Fate of the $40,000 city grant nothing but a kerfuffle


In what surely has to be one of the oddest television interview segments in some time, Dan Reith, host of Politically Speaking, sat opposite Mark Cosens earlier this month and deftly forced the mayoral wannabe into damage control mode.

The bombshell question from Reith that had Cosens backpedaling furiously came right out of left field, as follows.

“Yourself, or a company controlled by you, received a $40,000 community improvement loan from the city which, subsequent to the bankruptcy filing, still remains outstanding and owing to the city. Is that true?”

What followed is nothing short of a Gray Line Mystery Tour, starting with this opening rebuttal from Cosens.

“That is something I’m really not able to talk to in a sense it wasn’t a decision I made. It was a decision made by the city, without my involvement in that decision and I don’t think that’s something that can be held against me for running for mayor because of that.

“It’s something that hasn’t been fully disclosed at this point in time either. So, that may get cleared up as well. At this point in time, it’s hard to say what that might do to my bid.”

Are you still with us?

This corner can only assume the decision Cosens is rambling on about is the closure of Talbot Street in 2008, as a result of the Sutherland Press building fiasco.

But, then again, this corner may be as lost as Reith, who went on to ask …

“To voters who might not understand the intricacies of the process, and you don’t want them to not consider you because of that, how do you explain that to them.

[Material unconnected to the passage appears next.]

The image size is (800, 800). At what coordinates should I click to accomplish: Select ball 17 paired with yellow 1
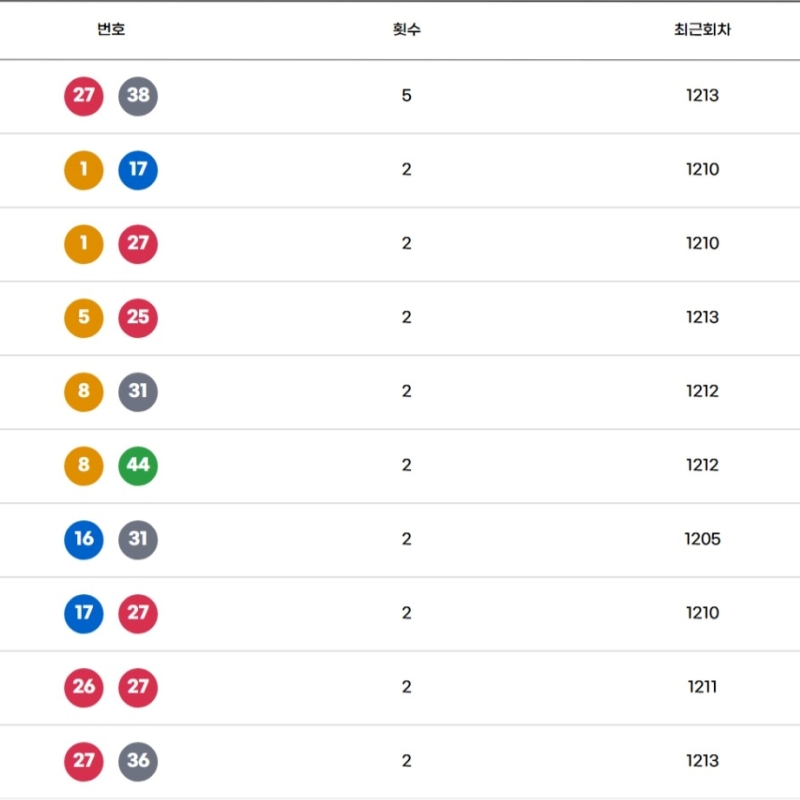(138, 170)
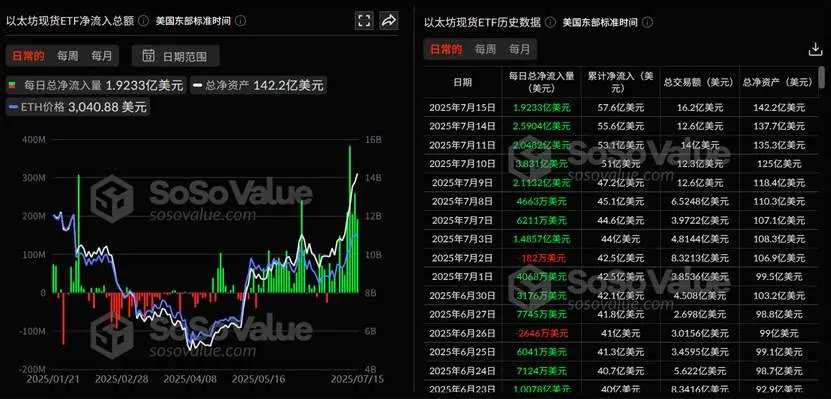
Task: Click the calendar icon in 日期范围
Action: (149, 55)
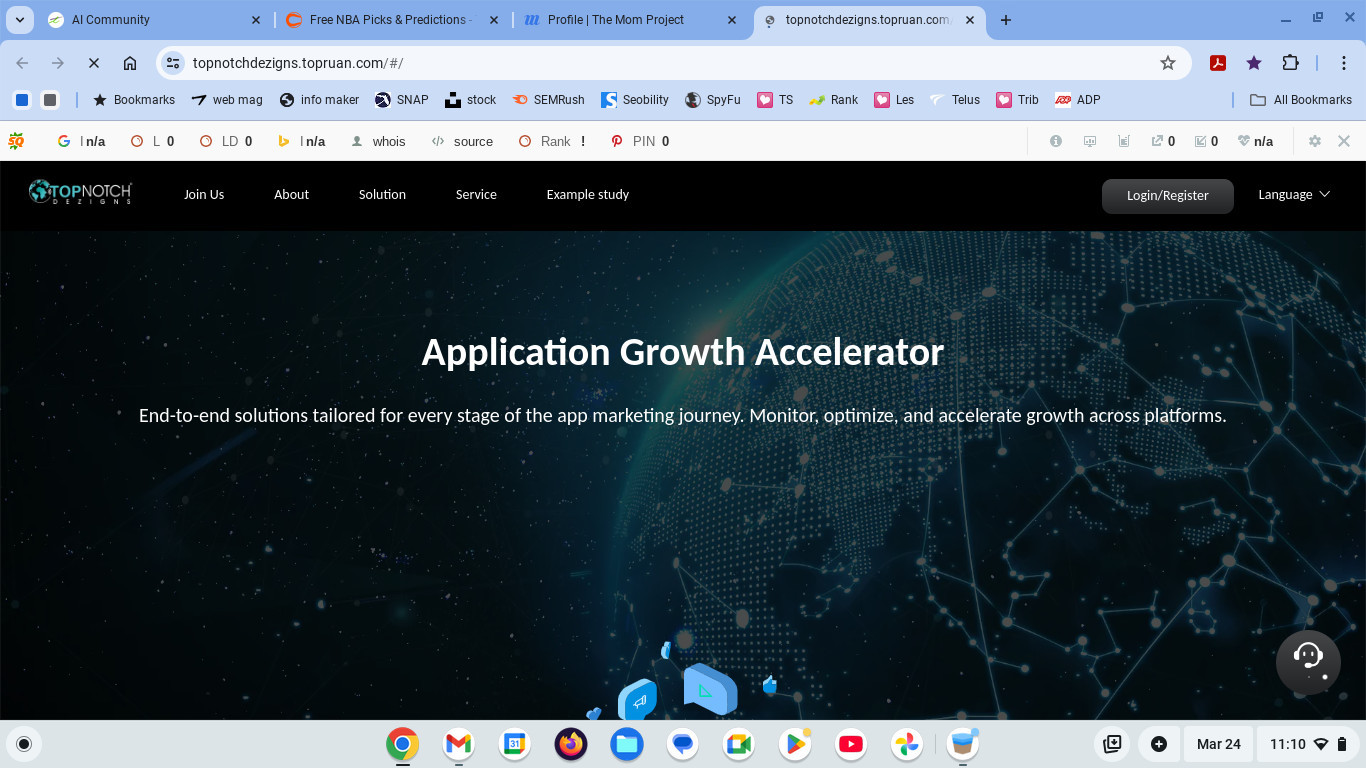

Or how do you explain the fact the city did something without your knowledge?”

Readers are advised to firmly brace themselves for the response from Cosens.

“I can’t answer for the city what they did without my knowledge. It was their prerogative to do what they did. The consequences of it are now their’s. I’m not going to take ownership of those consequences because it wasn’t something that I did.

“Should it hurt me? I don’t think it should. There may be some out there that will try and use it against me or not support me because of it, but perhaps that’s not the only reason they’re not supporting me anyway. And they just want to make a bit of a kerfuffle out of something that they really should be asking the city why that happened and not me.”

So, all you ratepayers wondering where the $40,000 has gone, it’s nothing but a kerfuffle, so move along, nothing to see here.

However, before doing that, you’ll want to know Cosens’ answer to the all-important question from host Reith.

“To clear the air for those who may be wondering, has that money been repaid or will it be?”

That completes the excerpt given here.